*** DATA EXCERPTS

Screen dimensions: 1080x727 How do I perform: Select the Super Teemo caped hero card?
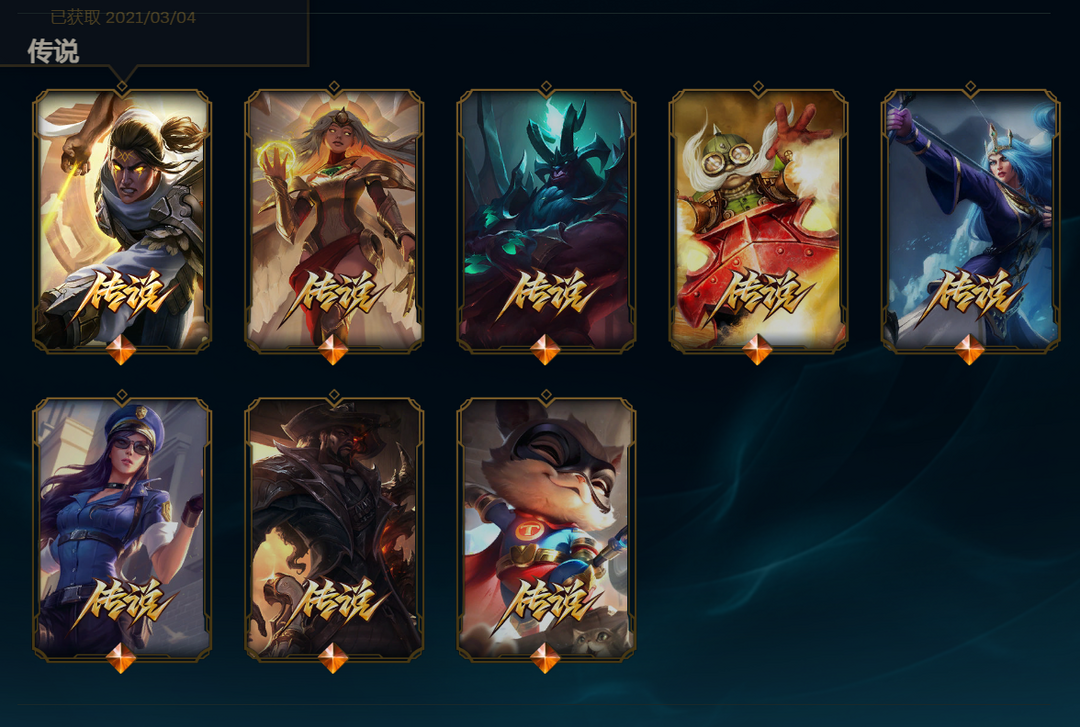546,529
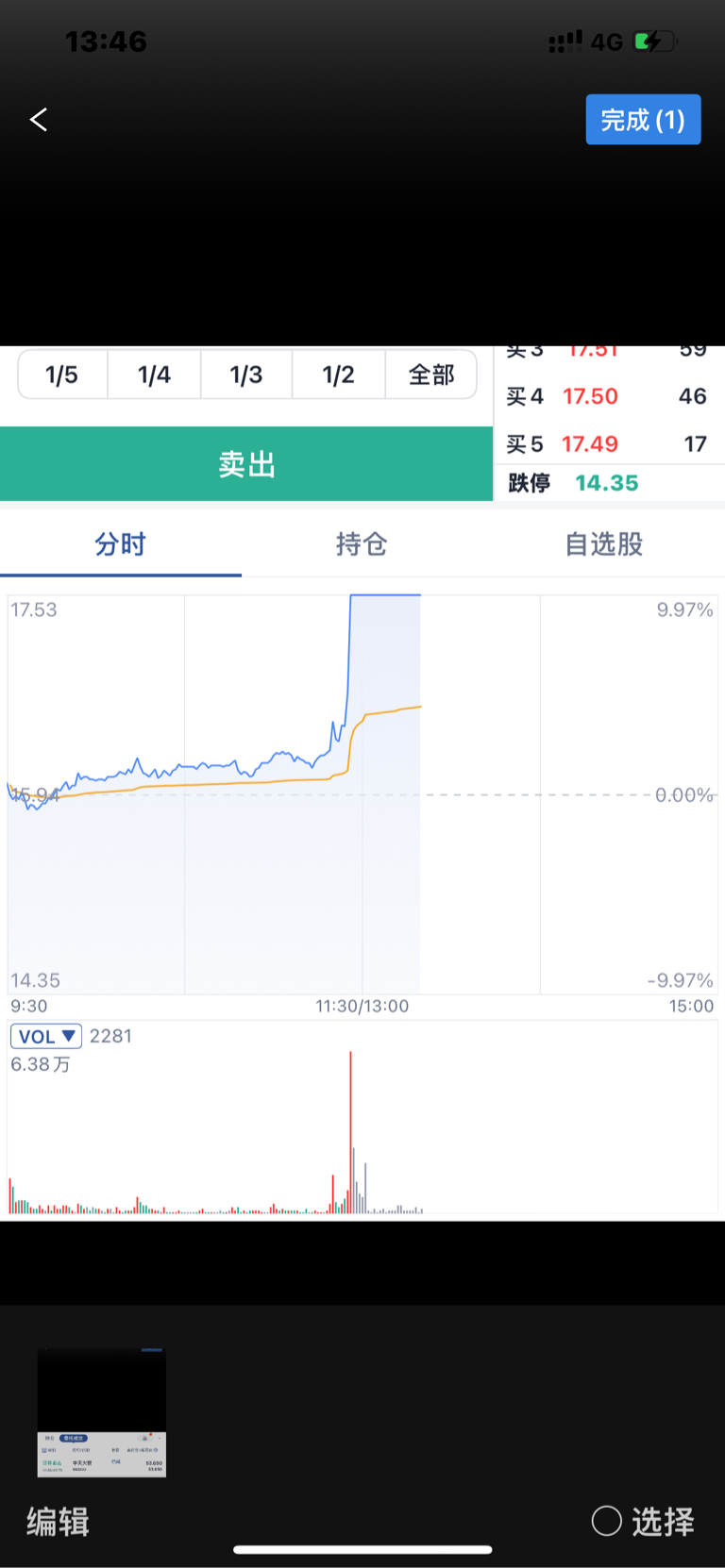The height and width of the screenshot is (1568, 725).
Task: Choose the 1/4 position fraction
Action: (154, 375)
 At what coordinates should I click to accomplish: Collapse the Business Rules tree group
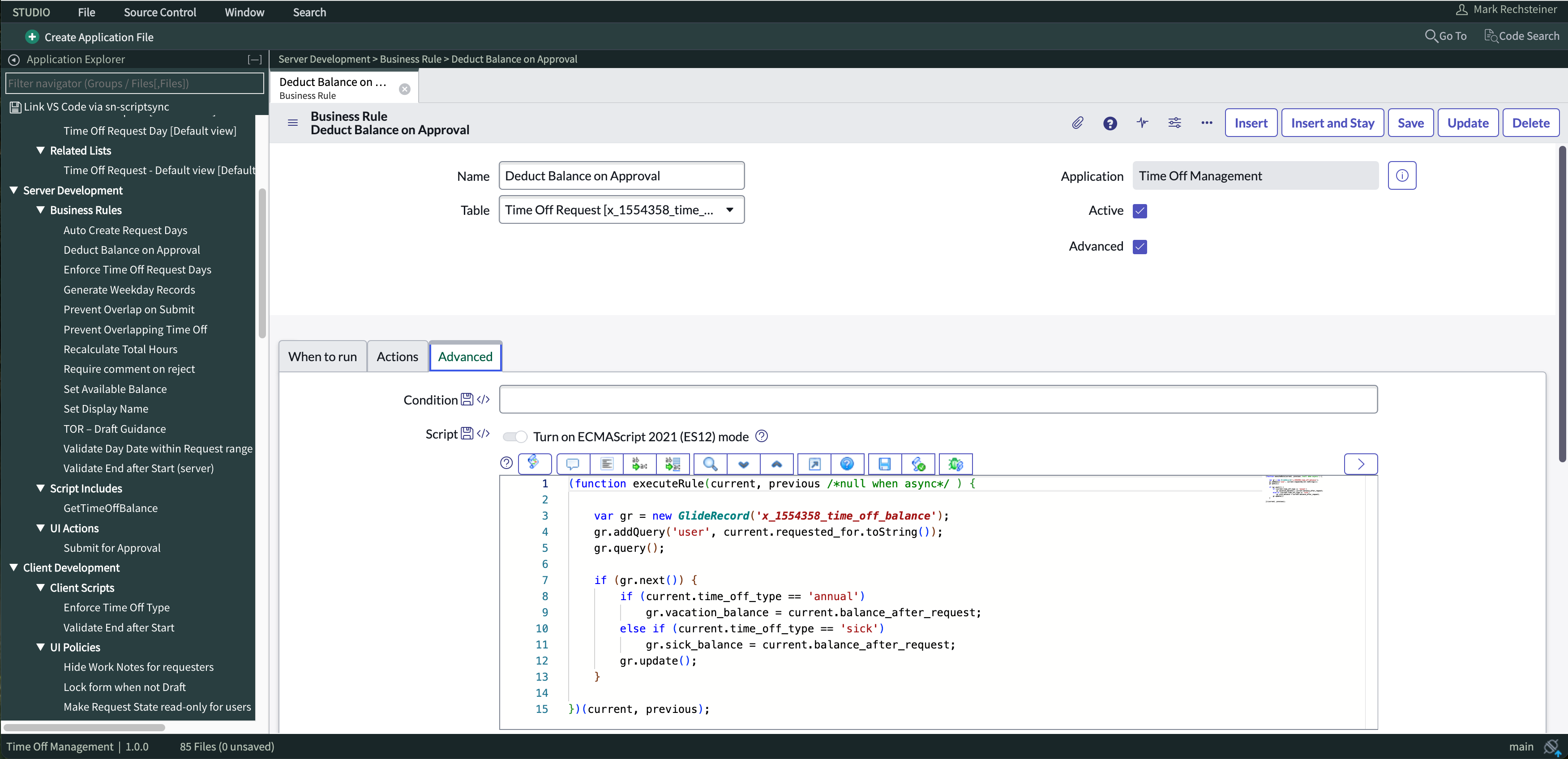point(40,210)
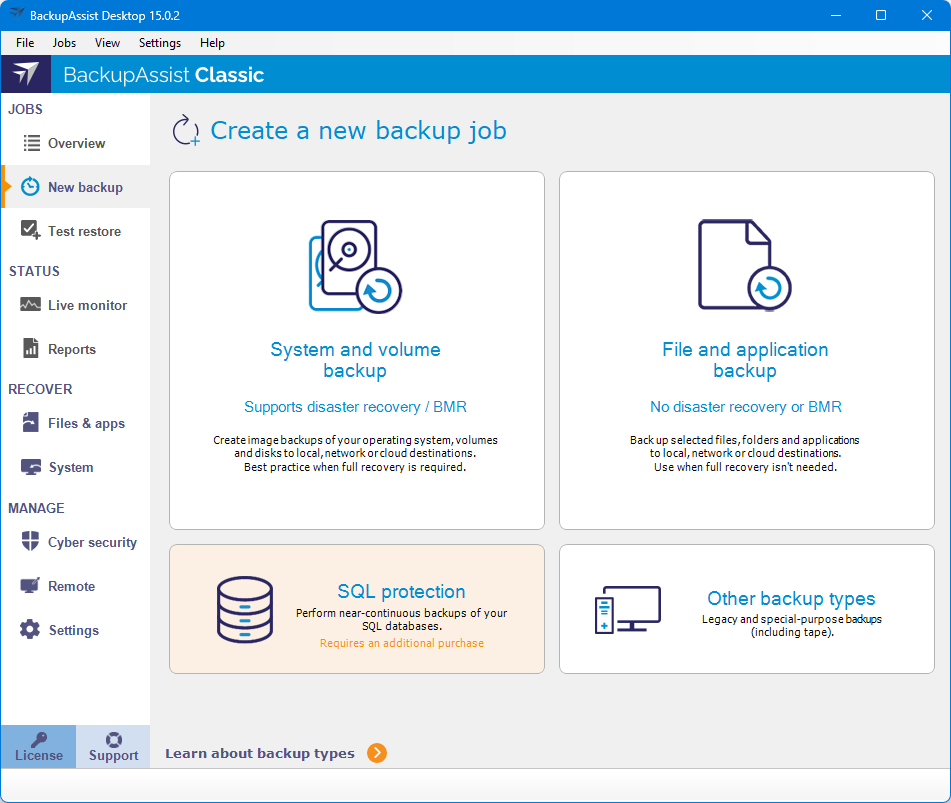The height and width of the screenshot is (803, 951).
Task: Click the SQL database stack icon
Action: pos(244,609)
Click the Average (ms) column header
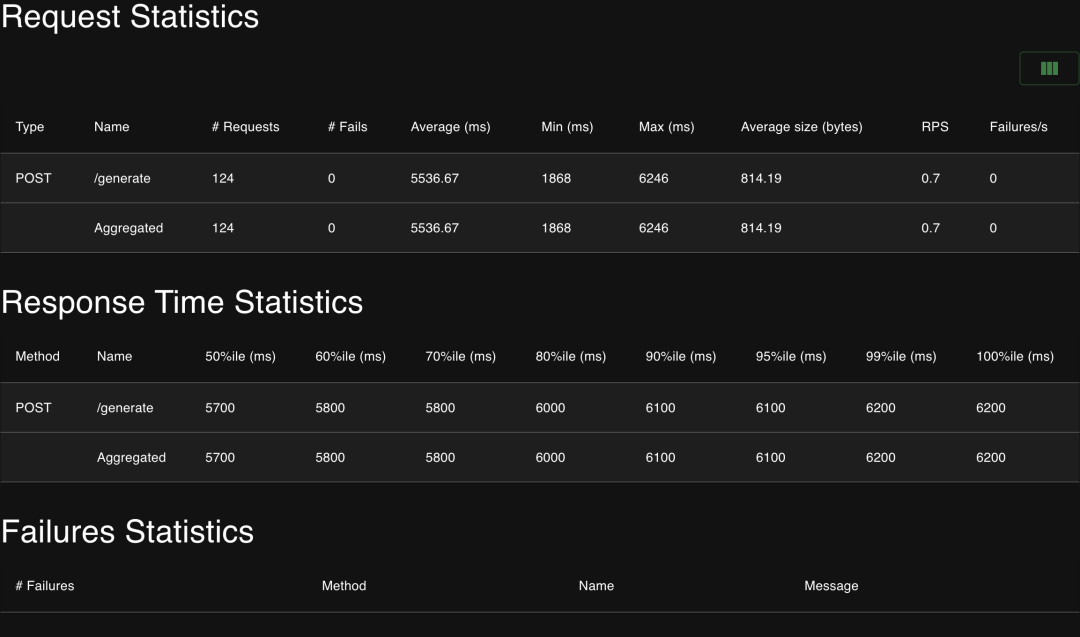 coord(450,127)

******

# [INSTRUCTIONS TO FOLLOW]
Print every line of the records above word for word, omitting the pictures.

# [WRITTEN ANSWER]
Screen dimensions: 1080x727 How do I perform: Select the Super Teemo caped hero card?
546,529
The height and width of the screenshot is (1568, 725).
Task: Choose the 1/4 position fraction
Action: (154, 375)
 At what coordinates should I click to accomplish: Collapse the Business Rules tree group
point(40,210)
The height and width of the screenshot is (803, 951).
Task: Click the SQL database stack icon
Action: pos(244,609)
Click the Average (ms) column header
 coord(450,127)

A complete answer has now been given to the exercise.